Jeu de mort et de mensonge
Hawkins choisit de jouer le jeu du patriarcat, en se mariant avec une femme et en allant jusqu’à trahir pour ne pas être découvert. Tim, de son côté, vit longtemps son orientation sexuelle dans la honte, tiraillé entre sa foi catholique et son désir pour les hommes, son amour fou envers Hawkins. Tout cela, dans Fellow Travelers, n’a rien de théorique : la série intéresse non seulement parce qu’elle éclaire sur la violence d’un pays avec ses minorités, mais aussi parce qu’elle met en scène sans retenue les montées de sève de ses personnages, leur attirance physique, leurs jeux sexuels dans un monde qui ne veut pas d’eux.
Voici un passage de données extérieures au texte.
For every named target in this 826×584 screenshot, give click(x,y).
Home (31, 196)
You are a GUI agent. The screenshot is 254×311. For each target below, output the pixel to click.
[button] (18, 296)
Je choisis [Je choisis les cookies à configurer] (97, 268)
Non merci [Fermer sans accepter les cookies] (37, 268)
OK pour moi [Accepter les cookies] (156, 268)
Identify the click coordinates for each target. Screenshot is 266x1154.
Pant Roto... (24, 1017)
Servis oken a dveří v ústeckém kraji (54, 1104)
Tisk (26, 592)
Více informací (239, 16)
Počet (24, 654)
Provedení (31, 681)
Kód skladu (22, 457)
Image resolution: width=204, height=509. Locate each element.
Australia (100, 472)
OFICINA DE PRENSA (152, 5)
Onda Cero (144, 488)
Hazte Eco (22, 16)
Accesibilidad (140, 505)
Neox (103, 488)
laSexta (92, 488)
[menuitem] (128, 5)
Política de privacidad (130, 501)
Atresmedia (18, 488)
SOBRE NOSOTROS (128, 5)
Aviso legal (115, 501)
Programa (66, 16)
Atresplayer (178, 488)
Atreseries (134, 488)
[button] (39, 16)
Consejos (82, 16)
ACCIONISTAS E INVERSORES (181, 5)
Un jeu de mort et de mensonge se met en place jusqu’au bout, avec des vies sans cesse habitées par le danger, la peur qui paralyse, l’impossibilité d’accomplir son désir, la recherche éperdue d’un espace à soi.
Tout part de là et le spectre peut alors s’élargir sans cesse : aux personnes racisées qui subissent une double discrimination et que la série met en avant avec pertinence à travers la figure d’un journaliste brillant ; aux conséquences que l’homosexualité dans le placard peut avoir sur une famille bousculée par la dissimulation – de ce point de vue, la femme de Hawkins, jouée par Allison Williams (ex-Girls) touche au cœur. Fellow Travelers aurait peut-être gagné à être légèrement resserrée, à ne pas forcément vouloir cocher tant de cases. Mais son ampleur, au bout du compte, force le respect. Dans un même récit, le maccarthysme et l’assassinat de Harvey Milk font sens, comme si une lignée de haine avait façonné un pays. La colère et l’émotion remportent la mise.
Fellow Travelers. Chaque jeudi à 22h30 sur Canal Plus et en intégralité sur MyCanal.